What do data projects and underpants-stealing gnomes have in common?

ERGIN TUGANAY, PARTNER, HEAD OF INDUSTRY 4.0, April 21, 2021

The importance of data to business is constantly growing. As the amount of data increases, the accessibility of data services and a smooth user experience will become a lifeline for companies in the future. Therefore, the implementation of data platforms is increasingly moving to modern cloud-based and API-based architectures.

A typical data project issue is well described in the 17th episode of the second season of South Park, Gnomes, which had already gained cult status in 1998. In that episode, South Park heroes Stan, Kyle, Cartman, and Kenny, and their buddy Tweek found themselves losing their underwear. Eventually, the boys find a community of small gnomes snatching their underpants, with money and wealth in mind. When asked about the genius of their business plan, the undies gnomes describe their idea as follows:

  • Phase 1: Collect underpants
  • Phase 2: ?
  • Phase 3: Profit

The absence of Phase 2 indicates that the gnomes did not have an actual plan for monetizing the sets of underwear they cunningly collected.

Incomplete business plan. Picture: Wikipedia (“Gnomes” South Park)

As with the South Park underwear gnomes, the lack of Phase 2 has been a typical problem in data platform projects for many actual companies. Specific challenges faced in data platform projects include:

  • complex business processes
  • complex source systems, closed interfaces, and integration challenges
  • siloed mentality in the business environment and knowledge ownership
  • siloed mentality in technology infrastructure (e.g., the separation of IT/OT)
  • inadequately documented data sources
  • a competence gap brought about by new technologies and the lack of skills

Data architectures in puberty

Compared to many other fields of engineering, information systems are still at an early age. For example, bridge construction, one of the oldest engineering fields, is known to date back to 850 B.C. However, the first steps of digital information systems date back to 1935, when Alan Turing’s works were published at the University of Cambridge.
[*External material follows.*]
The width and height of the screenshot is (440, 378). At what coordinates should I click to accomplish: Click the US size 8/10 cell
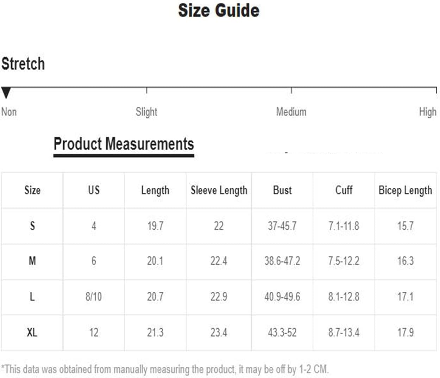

The Data Warehouse and Data Lake concepts related to Big Data and Data Platform issues are even younger within the information systems industry, almost in their infancy. For example, the term ‘Big Data’ did not appear in academic publications until 1997. Likewise, the first widely used commercial products such as Apache Hadoop, AWS S3, Google Storage, and Azure Data Lake did not become common until the 2010s.

One of the basic rules of engineering is that knowledge and precision increase through experience, which is to say, through trial and error. This is also reflected in the maturity of the data architecture implemented so far.

Bridge construction skills date back about 3,000 years, but the first steps in digital information systems were taken at the University of Cambridge in only 1935. 

Although the concepts under the term Data Platform have barely reached their early teens, no company wants to stand still and wait for the industry to evolve. Indeed, several companies have set off with a strong “data is the new oil” agenda, intending to provide different user communities with a buffet of data on a familiar self-service principle.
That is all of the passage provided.